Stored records
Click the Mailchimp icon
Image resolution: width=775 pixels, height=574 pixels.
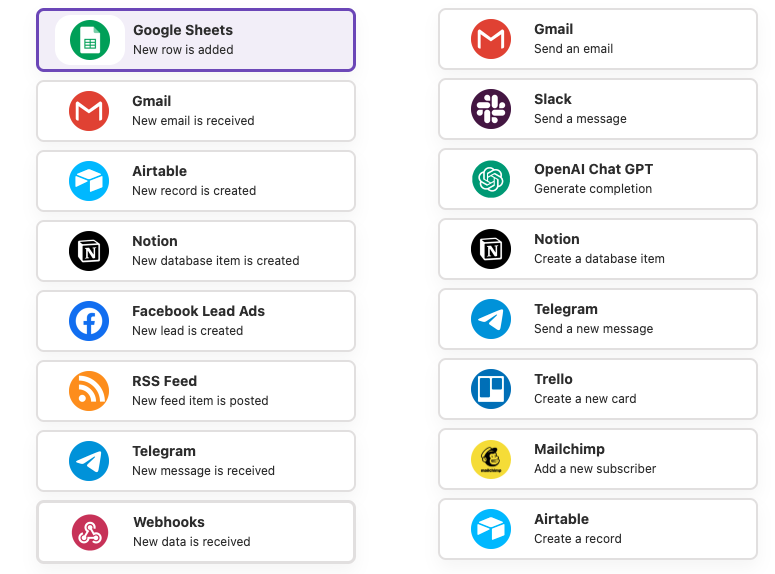tap(491, 459)
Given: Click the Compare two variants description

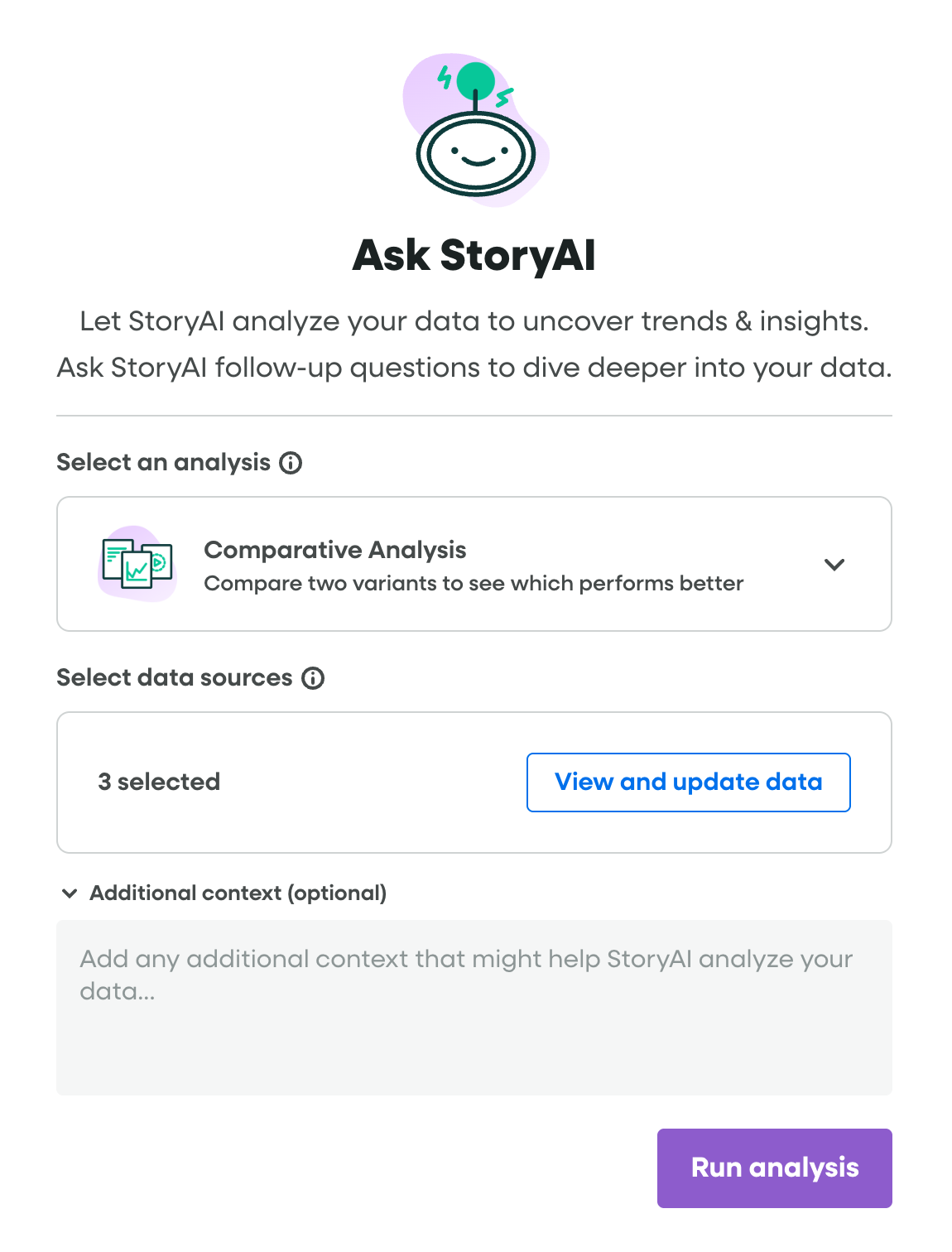Looking at the screenshot, I should click(x=474, y=584).
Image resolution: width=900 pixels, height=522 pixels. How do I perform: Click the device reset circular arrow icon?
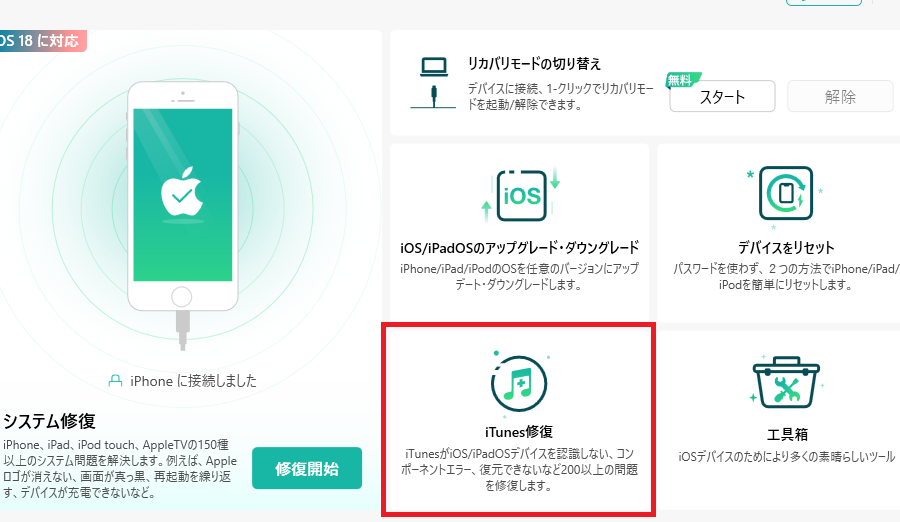coord(785,194)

(Required work):
The answer must reproduce every line of the records above exactly, with all pictures left out.

(Result for this exercise):
Click the Mailchimp icon
Image resolution: width=775 pixels, height=574 pixels.
tap(491, 459)
Given: Click the Compare two variants description

Looking at the screenshot, I should click(x=474, y=584).
Image resolution: width=900 pixels, height=522 pixels. How do I perform: Click the device reset circular arrow icon?
coord(785,194)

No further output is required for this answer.